Spröwitz, A. T., Ajallooeian, M., Tuleu, A., Ijspeert, A. J.

Frontiers in Computational Neuroscience, 8(27):1-13, 2014 (article)

Abstract
In this work we research the role of body dynamics in the complexity of kinematic patterns in a quadruped robot with compliant legs. Two gait patterns, lateral sequence walk and trot, along with leg length control patterns of different complexity were implemented in a modular, feed-forward locomotion controller. The controller was tested on a small, quadruped robot with compliant, segmented leg design, and led to self-stable and self-stabilizing robot locomotion. In-air stepping and on-ground locomotion leg kinematics were recorded, and the number and shapes of motion primitives accounting for 95\% of the variance of kinematic leg data were extracted. This revealed that kinematic patterns resulting from feed-forward control had a lower complexity (in-air stepping, 2–3 primitives) than kinematic patterns from on-ground locomotion (νm4 primitives), although both experiments applied identical motor patterns.
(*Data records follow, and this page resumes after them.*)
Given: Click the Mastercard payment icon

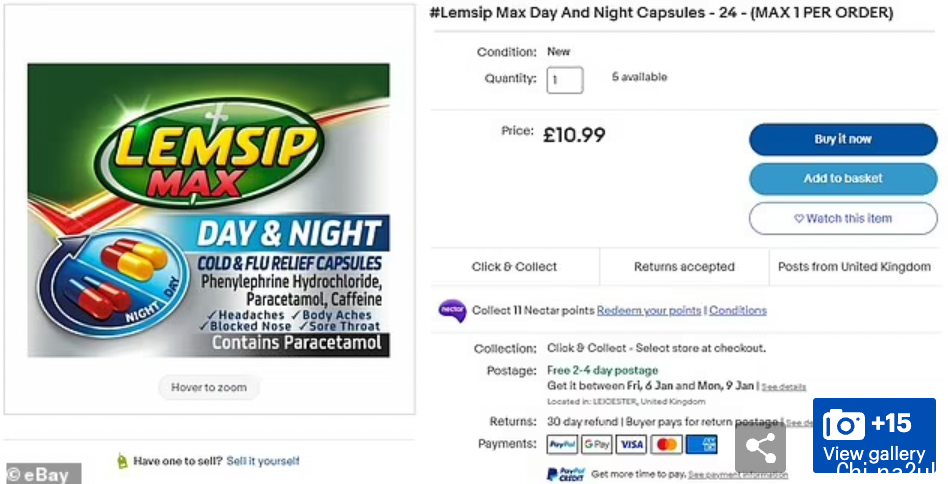Looking at the screenshot, I should pos(666,444).

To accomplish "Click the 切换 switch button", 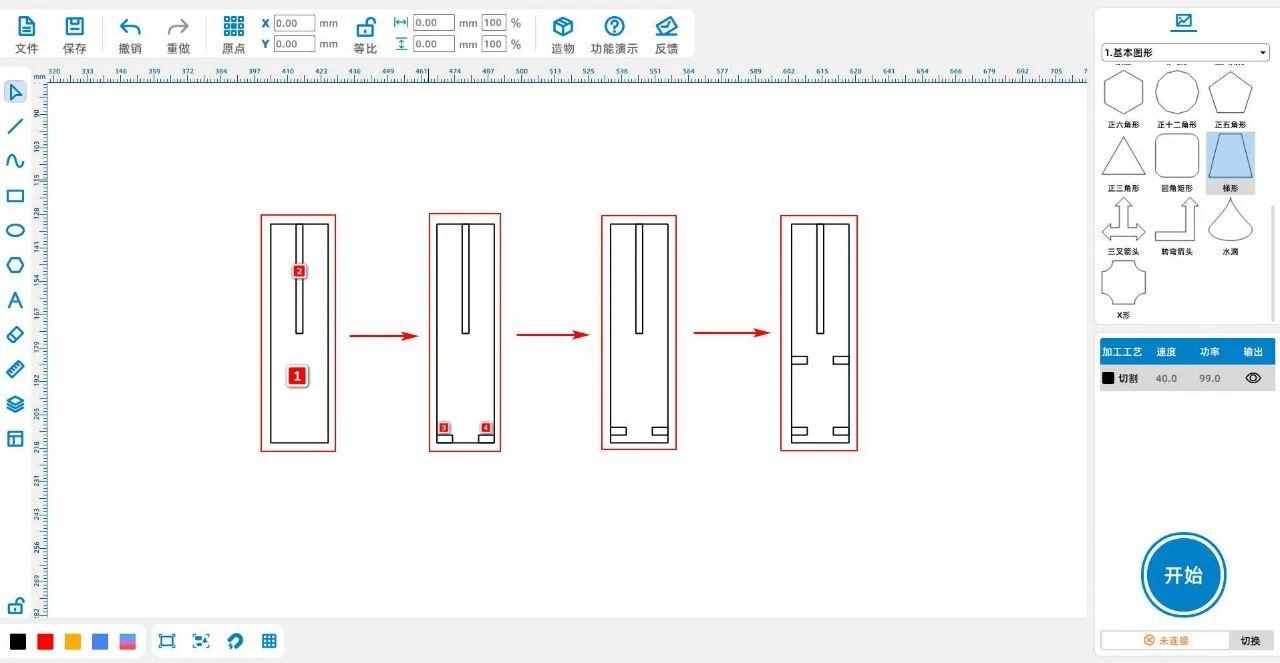I will [x=1250, y=640].
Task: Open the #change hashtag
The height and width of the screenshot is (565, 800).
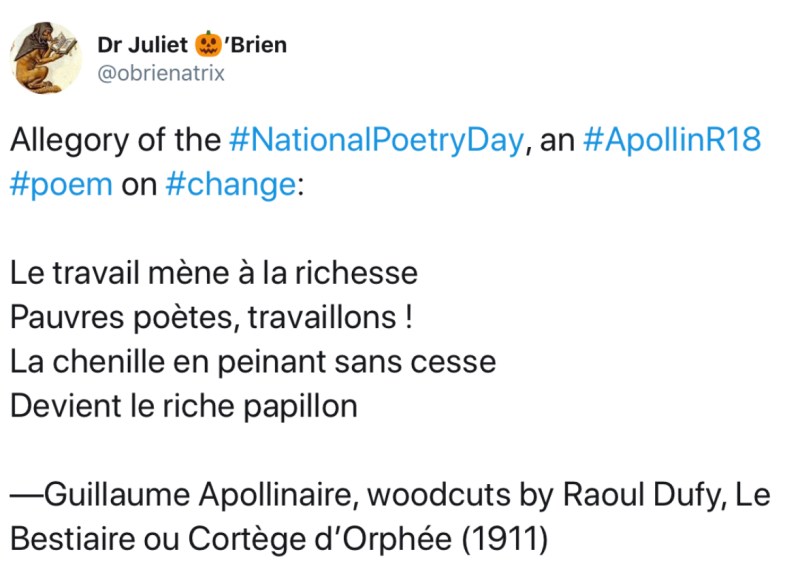Action: tap(226, 186)
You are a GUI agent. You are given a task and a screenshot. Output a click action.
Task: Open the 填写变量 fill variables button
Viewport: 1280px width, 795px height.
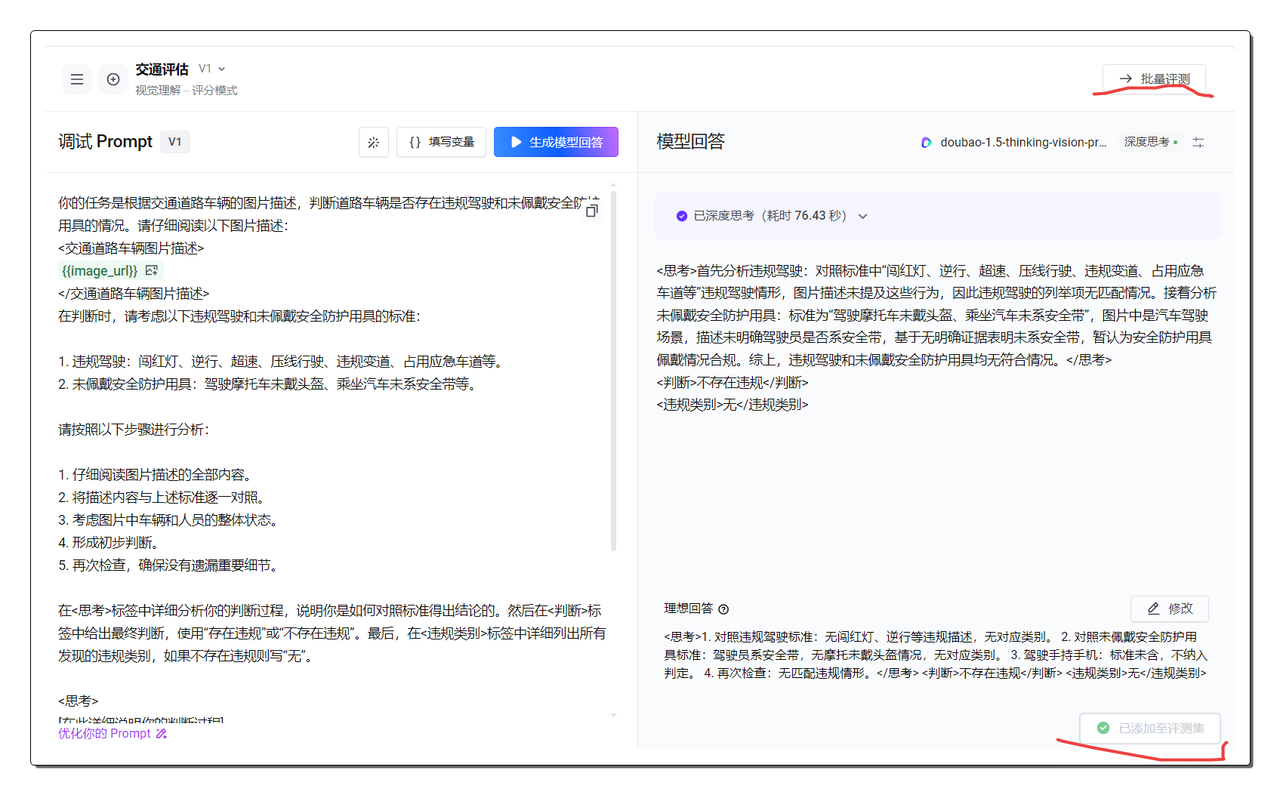tap(441, 142)
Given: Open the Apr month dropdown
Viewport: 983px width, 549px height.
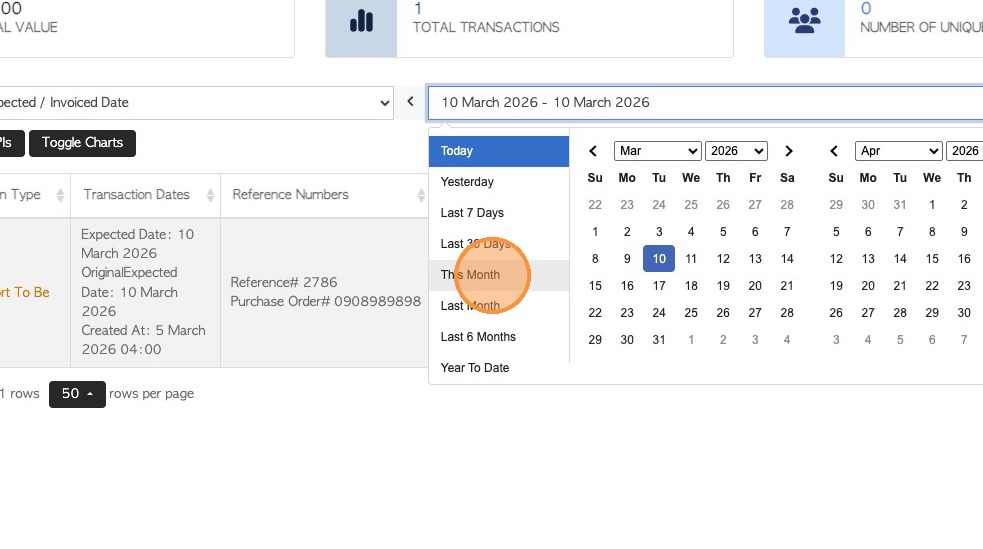Looking at the screenshot, I should [898, 151].
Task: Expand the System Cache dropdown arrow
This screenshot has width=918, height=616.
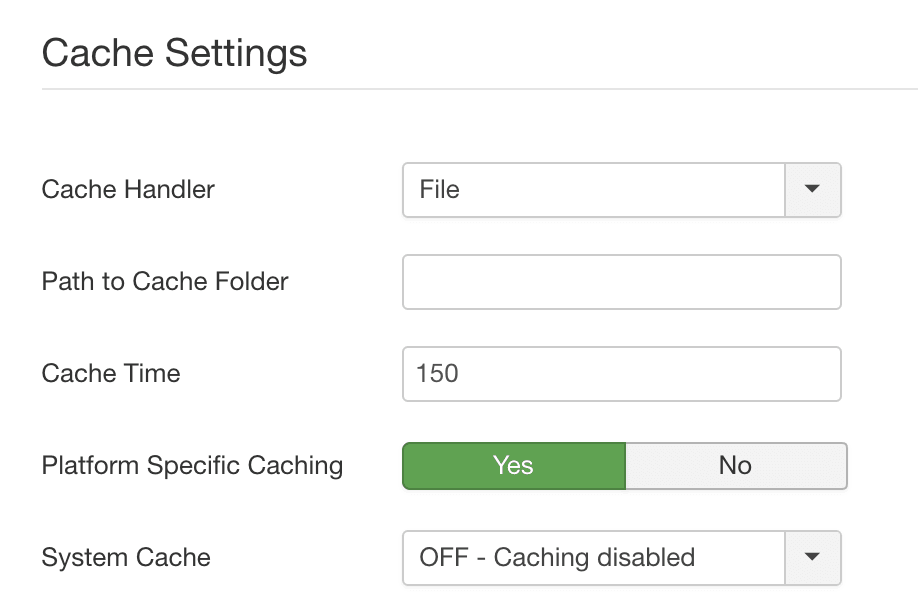Action: tap(814, 558)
The complexity of on-ground kinematic patterns had increased, through ground contact and mechanical entrainment. The complexity of observed kinematic on-ground data matches those reported from level-ground locomotion data of legged animals. Results indicate that a very low complexity of modular, rhythmic, feed-forward motor control is sufficient for level-ground locomotion in combination with passive compliant legged hardware.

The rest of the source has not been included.